How to complete this task:
So that the copy matches the original, retype each line of the material below exactly.

Data to use:
=== Begin Enclosure ===

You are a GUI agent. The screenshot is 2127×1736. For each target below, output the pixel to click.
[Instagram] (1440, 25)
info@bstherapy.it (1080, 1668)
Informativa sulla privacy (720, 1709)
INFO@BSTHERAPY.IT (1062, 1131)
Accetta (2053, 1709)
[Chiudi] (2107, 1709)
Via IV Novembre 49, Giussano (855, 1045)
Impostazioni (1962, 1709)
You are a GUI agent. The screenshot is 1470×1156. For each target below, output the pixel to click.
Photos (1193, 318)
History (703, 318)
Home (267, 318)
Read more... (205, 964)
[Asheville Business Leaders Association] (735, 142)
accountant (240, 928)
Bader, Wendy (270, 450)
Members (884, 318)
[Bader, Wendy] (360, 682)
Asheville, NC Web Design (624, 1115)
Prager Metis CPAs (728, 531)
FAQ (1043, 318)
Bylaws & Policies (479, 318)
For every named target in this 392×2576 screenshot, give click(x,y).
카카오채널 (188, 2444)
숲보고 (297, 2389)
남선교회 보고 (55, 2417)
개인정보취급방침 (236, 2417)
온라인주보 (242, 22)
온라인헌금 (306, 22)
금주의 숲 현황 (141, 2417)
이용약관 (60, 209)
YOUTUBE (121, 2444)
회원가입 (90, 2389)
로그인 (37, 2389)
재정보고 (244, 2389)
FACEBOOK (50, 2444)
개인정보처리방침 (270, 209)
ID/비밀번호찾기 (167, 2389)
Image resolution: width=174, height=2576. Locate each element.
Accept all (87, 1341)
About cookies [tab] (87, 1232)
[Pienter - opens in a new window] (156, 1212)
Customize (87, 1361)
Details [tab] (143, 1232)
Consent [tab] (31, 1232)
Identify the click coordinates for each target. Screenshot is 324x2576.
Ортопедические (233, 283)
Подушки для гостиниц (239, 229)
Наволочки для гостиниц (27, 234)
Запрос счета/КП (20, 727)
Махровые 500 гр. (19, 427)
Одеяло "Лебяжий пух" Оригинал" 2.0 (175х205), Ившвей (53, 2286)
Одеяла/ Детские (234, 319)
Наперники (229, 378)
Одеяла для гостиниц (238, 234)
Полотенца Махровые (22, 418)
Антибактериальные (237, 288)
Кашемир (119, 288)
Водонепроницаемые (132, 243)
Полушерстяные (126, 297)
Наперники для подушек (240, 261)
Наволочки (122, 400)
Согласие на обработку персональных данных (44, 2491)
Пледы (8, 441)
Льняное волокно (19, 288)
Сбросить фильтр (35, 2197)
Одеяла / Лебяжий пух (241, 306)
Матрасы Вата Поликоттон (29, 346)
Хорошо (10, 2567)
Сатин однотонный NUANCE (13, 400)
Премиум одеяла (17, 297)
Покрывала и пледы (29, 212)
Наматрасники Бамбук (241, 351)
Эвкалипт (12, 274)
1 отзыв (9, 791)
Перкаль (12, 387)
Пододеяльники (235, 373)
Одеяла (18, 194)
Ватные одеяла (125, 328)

=== End Enclosure ===

Written answer:
You are a GUI agent. The screenshot is 2127×1736. For each target below, output the pixel to click.
[Instagram] (1440, 25)
info@bstherapy.it (1080, 1668)
Informativa sulla privacy (720, 1709)
INFO@BSTHERAPY.IT (1062, 1131)
Accetta (2053, 1709)
[Chiudi] (2107, 1709)
Via IV Novembre 49, Giussano (855, 1045)
Impostazioni (1962, 1709)
You are a GUI agent. The screenshot is 1470×1156. For each target below, output the pixel to click.
Photos (1193, 318)
History (703, 318)
Home (267, 318)
Read more... (205, 964)
[Asheville Business Leaders Association] (735, 142)
accountant (240, 928)
Bader, Wendy (270, 450)
Members (884, 318)
[Bader, Wendy] (360, 682)
Asheville, NC Web Design (624, 1115)
Prager Metis CPAs (728, 531)
FAQ (1043, 318)
Bylaws & Policies (479, 318)
For every named target in this 392×2576 screenshot, give click(x,y).
카카오채널 (188, 2444)
숲보고 (297, 2389)
남선교회 보고 (55, 2417)
개인정보취급방침 (236, 2417)
온라인주보 (242, 22)
온라인헌금 (306, 22)
금주의 숲 현황 (141, 2417)
이용약관 (60, 209)
YOUTUBE (121, 2444)
회원가입 (90, 2389)
로그인 (37, 2389)
재정보고 (244, 2389)
FACEBOOK (50, 2444)
개인정보처리방침 (270, 209)
ID/비밀번호찾기 (167, 2389)
Image resolution: width=174, height=2576. Locate each element.
Accept all (87, 1341)
About cookies [tab] (87, 1232)
[Pienter - opens in a new window] (156, 1212)
Customize (87, 1361)
Details [tab] (143, 1232)
Consent [tab] (31, 1232)
Identify the click coordinates for each target. Screenshot is 324x2576.
Ортопедические (233, 283)
Подушки для гостиниц (239, 229)
Наволочки для гостиниц (27, 234)
Запрос счета/КП (20, 727)
Махровые 500 гр. (19, 427)
Одеяло "Лебяжий пух" Оригинал" 2.0 (175х205), Ившвей (53, 2286)
Одеяла/ Детские (234, 319)
Наперники (229, 378)
Одеяла для гостиниц (238, 234)
Полотенца Махровые (22, 418)
Антибактериальные (237, 288)
Кашемир (119, 288)
Водонепроницаемые (132, 243)
Полушерстяные (126, 297)
Наперники для подушек (240, 261)
Наволочки (122, 400)
Согласие на обработку персональных данных (44, 2491)
Пледы (8, 441)
Льняное волокно (19, 288)
Сбросить фильтр (35, 2197)
Одеяла / Лебяжий пух (241, 306)
Матрасы Вата Поликоттон (29, 346)
Хорошо (10, 2567)
Сатин однотонный NUANCE (13, 400)
Премиум одеяла (17, 297)
Покрывала и пледы (29, 212)
Наматрасники Бамбук (241, 351)
Эвкалипт (12, 274)
1 отзыв (9, 791)
Перкаль (12, 387)
Пододеяльники (235, 373)
Одеяла (18, 194)
Ватные одеяла (125, 328)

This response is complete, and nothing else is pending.